++++ Source extract ++++

Jaap Buitendijk—Paramount Pictures

Thursday was a good day for people still looking for some closure after the financial crisis, as a few more pages of epilogue were written in our nation's most recent economic tragedy.

Goldman Sachs, one of the banks responsible for the meltdown, agreed to a $5 billion settlement for its role in kicking off the biggest financial disaster since the Great Depression. And coincidentally on that same day, "The Big Short," which told the story of unscrupulous banking in comedic detail, was nominated for five Academy Awards.

The settlement and the film's recognition come at a key time. Thanks to the film's against-all-odds feat of successfully explaining financial inner-workings so dry that no one noticed them for years, many people finally have a handle on exactly what caused the financial crisis. For better or for worse, sometimes it takes a Hollywood movie to successfully tell a story.

And with the Oscar nomination, "The Big Short" is suddenly legitimized and promoted to a larger audience, likely compounding and amplifying the public's understanding (and anger) about the recent past.

With more people suddenly clued in, it's possible that for the first time since the crisis, the public is in a position to actually appreciate and understand the settlement news -- at least more so compared to when Bank of America paid $16 billion or when JP Morgan Chase paid $13 billion for their roles in the catastrophe. It helps that the Goldman employees in the movie were a fabulous caricature of greed, almost drooling over the Christian Bale character's proposal for what appeared to be free money.

The $5 billion Goldman news appears to be one of the last pages of the American horror story. Though smaller than the other settlements--Goldman's participation was less than some other big banks--it provides an opportunity for the public to review the others and their billions of dollars, some of which will go to writing off mortgages that have fallen behind. Maybe with these new eyes, thanks to Adam McKay's movie, there will be some satisfaction there.

++++ Source excerpt ++++

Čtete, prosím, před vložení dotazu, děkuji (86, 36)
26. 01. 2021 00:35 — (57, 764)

++++

## Short problem A
Reproduce the Goldman Sachs article starting at "And with the" and ending at "the recent past.", swapping "Oscar nomination" for "Academy Award nomination".
## Short problem B
According to the Goldman Sachs article, how much did Bank of America pay for its role in the financial crisis?

## Written response A
And with the Academy Award nomination, "The Big Short" is suddenly legitimized and promoted to a larger audience, likely compounding and amplifying the public's understanding (and anger) about the recent past.

## Written response B
$16 billion